── Data for this task

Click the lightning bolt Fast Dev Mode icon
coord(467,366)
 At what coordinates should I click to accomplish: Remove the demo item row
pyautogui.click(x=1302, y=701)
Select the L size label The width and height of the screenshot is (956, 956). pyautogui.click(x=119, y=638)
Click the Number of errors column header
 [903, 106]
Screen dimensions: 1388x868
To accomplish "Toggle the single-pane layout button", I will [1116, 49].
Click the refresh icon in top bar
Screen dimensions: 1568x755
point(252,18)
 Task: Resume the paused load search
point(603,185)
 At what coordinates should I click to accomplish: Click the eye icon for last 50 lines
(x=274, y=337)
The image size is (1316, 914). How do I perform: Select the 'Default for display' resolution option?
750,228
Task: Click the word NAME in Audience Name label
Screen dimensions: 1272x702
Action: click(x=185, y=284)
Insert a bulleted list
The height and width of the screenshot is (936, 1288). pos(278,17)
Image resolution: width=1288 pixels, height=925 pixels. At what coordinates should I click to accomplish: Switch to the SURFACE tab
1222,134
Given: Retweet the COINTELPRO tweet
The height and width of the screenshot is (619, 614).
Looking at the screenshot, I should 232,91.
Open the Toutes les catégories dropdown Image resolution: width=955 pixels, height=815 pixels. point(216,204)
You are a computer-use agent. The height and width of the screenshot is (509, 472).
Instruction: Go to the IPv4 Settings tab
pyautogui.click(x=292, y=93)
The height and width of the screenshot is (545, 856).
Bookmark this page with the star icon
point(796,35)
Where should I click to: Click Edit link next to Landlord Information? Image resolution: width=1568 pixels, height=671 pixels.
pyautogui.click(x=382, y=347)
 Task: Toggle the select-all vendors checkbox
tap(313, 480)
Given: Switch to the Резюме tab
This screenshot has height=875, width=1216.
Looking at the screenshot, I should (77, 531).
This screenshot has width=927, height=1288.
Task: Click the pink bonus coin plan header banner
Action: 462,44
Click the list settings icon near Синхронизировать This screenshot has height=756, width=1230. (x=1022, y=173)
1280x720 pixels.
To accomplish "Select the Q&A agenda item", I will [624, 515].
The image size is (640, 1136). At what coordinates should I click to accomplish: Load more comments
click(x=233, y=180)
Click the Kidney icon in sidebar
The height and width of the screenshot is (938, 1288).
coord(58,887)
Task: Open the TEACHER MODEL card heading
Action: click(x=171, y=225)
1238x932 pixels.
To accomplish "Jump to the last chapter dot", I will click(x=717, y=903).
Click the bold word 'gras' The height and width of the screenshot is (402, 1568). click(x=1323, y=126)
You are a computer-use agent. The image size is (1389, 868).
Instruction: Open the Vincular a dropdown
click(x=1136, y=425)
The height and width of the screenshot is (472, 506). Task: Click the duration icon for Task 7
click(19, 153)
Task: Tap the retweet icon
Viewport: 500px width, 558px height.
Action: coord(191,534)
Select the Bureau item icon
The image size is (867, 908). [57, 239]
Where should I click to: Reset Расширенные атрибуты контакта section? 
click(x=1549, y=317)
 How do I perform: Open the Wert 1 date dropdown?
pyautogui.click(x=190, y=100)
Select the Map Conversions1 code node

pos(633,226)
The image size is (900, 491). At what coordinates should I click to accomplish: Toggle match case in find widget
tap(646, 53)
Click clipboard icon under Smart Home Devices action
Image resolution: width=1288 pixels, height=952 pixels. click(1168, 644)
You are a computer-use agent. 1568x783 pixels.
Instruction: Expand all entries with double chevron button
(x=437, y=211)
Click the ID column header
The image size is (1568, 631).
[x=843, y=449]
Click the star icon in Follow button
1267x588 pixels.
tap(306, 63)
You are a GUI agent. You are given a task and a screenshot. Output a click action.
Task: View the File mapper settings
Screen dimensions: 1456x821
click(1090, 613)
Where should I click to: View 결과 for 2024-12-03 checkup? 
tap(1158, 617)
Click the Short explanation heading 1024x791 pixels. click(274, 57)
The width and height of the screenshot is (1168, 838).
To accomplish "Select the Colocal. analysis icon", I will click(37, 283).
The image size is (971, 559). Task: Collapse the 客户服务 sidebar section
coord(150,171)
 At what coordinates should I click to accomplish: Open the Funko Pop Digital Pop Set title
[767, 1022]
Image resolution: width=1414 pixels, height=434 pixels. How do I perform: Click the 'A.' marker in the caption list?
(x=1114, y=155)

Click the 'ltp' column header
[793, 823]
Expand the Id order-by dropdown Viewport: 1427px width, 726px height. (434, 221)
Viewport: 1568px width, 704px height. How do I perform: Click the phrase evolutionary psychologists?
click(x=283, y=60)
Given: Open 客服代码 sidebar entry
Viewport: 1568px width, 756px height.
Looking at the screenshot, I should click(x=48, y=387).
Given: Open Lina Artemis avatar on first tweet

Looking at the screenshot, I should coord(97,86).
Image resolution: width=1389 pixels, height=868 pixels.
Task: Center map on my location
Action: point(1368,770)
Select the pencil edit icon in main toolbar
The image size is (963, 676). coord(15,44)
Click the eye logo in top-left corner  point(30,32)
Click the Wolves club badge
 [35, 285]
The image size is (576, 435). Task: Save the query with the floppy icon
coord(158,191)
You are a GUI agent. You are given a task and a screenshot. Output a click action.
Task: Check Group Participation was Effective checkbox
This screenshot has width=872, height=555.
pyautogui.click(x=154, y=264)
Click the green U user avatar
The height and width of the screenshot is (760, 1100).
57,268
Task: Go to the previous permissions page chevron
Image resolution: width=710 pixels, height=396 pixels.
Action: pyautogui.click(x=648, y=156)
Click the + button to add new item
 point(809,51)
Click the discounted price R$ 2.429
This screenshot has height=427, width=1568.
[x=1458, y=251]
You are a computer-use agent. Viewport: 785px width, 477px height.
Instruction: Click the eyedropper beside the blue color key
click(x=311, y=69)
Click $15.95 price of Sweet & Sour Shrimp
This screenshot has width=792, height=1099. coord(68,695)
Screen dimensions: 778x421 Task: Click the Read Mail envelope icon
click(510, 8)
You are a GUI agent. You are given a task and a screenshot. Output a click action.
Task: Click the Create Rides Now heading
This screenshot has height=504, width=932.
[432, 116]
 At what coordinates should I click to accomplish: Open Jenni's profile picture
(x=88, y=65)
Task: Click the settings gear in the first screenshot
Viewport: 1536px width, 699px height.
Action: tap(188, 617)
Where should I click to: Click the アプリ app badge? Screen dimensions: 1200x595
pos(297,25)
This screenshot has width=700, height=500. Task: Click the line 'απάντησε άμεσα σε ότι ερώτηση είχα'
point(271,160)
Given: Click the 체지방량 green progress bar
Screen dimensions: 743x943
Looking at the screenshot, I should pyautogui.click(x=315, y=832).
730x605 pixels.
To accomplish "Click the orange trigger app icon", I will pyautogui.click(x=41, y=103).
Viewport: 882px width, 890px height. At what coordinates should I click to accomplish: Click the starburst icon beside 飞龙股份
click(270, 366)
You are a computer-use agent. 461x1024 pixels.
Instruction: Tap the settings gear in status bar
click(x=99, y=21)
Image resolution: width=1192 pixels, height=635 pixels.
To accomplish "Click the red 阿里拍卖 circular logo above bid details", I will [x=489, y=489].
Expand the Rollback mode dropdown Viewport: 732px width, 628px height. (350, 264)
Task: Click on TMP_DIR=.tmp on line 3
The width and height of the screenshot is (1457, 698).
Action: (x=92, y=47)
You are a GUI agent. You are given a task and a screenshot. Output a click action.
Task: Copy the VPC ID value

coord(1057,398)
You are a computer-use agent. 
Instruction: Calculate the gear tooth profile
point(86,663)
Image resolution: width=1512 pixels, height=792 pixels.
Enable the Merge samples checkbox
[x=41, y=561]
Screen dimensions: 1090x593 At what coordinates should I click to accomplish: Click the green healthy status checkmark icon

────

**Activity**
Nothing but the exact lines from the start of the material through the line holding "The height and width of the screenshot is (545, 856).", both included, belongs in the answer.

**Response below**
Click the lightning bolt Fast Dev Mode icon
coord(467,366)
 At what coordinates should I click to accomplish: Remove the demo item row
pyautogui.click(x=1302, y=701)
Select the L size label The width and height of the screenshot is (956, 956). pyautogui.click(x=119, y=638)
Click the Number of errors column header
 [903, 106]
Screen dimensions: 1388x868
To accomplish "Toggle the single-pane layout button", I will [1116, 49].
Click the refresh icon in top bar
Screen dimensions: 1568x755
point(252,18)
 Task: Resume the paused load search
point(603,185)
 At what coordinates should I click to accomplish: Click the eye icon for last 50 lines
(x=274, y=337)
The image size is (1316, 914). How do I perform: Select the 'Default for display' resolution option?
750,228
Task: Click the word NAME in Audience Name label
Screen dimensions: 1272x702
Action: click(x=185, y=284)
Insert a bulleted list
The height and width of the screenshot is (936, 1288). pos(278,17)
Image resolution: width=1288 pixels, height=925 pixels. At what coordinates should I click to accomplish: Switch to the SURFACE tab
1222,134
Given: Retweet the COINTELPRO tweet
The height and width of the screenshot is (619, 614).
Looking at the screenshot, I should 232,91.
Open the Toutes les catégories dropdown Image resolution: width=955 pixels, height=815 pixels. point(216,204)
You are a computer-use agent. The height and width of the screenshot is (509, 472).
Instruction: Go to the IPv4 Settings tab
pyautogui.click(x=292, y=93)
The height and width of the screenshot is (545, 856).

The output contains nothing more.